**** Exercise data

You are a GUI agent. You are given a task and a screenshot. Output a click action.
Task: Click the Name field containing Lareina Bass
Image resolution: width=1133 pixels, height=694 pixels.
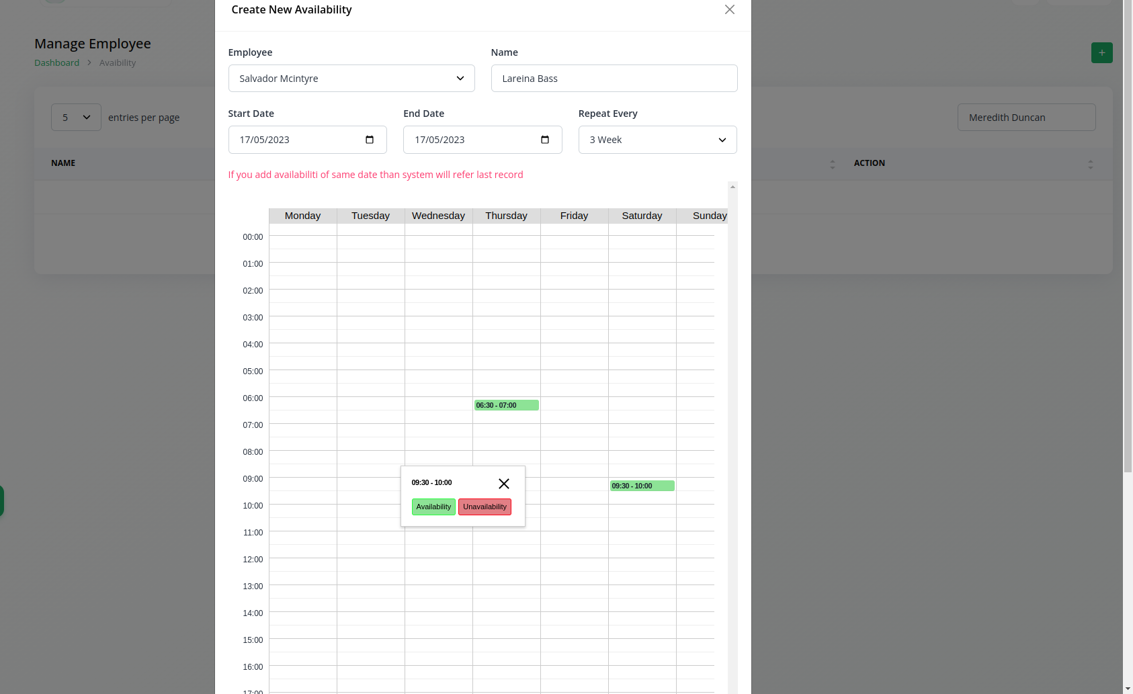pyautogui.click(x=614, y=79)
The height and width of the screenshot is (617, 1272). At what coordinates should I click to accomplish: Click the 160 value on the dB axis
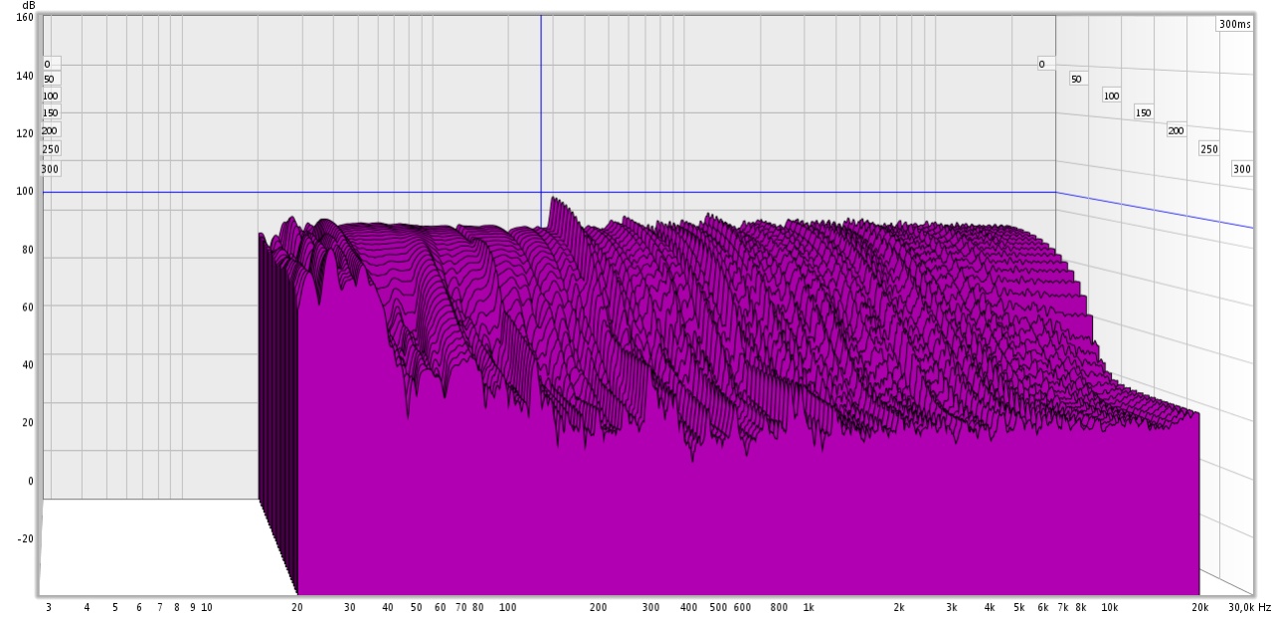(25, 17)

********

Your task:
Every line from the one containing "Task: Click the" through the last line of the records is to be reproduced exactly, with pictures left out and nothing else given.

Result for this task:
Task: Click the Name field containing Lareina Bass
Image resolution: width=1133 pixels, height=694 pixels.
pyautogui.click(x=614, y=79)
The height and width of the screenshot is (617, 1272). At what coordinates should I click to accomplish: Click the 160 value on the dB axis
(25, 17)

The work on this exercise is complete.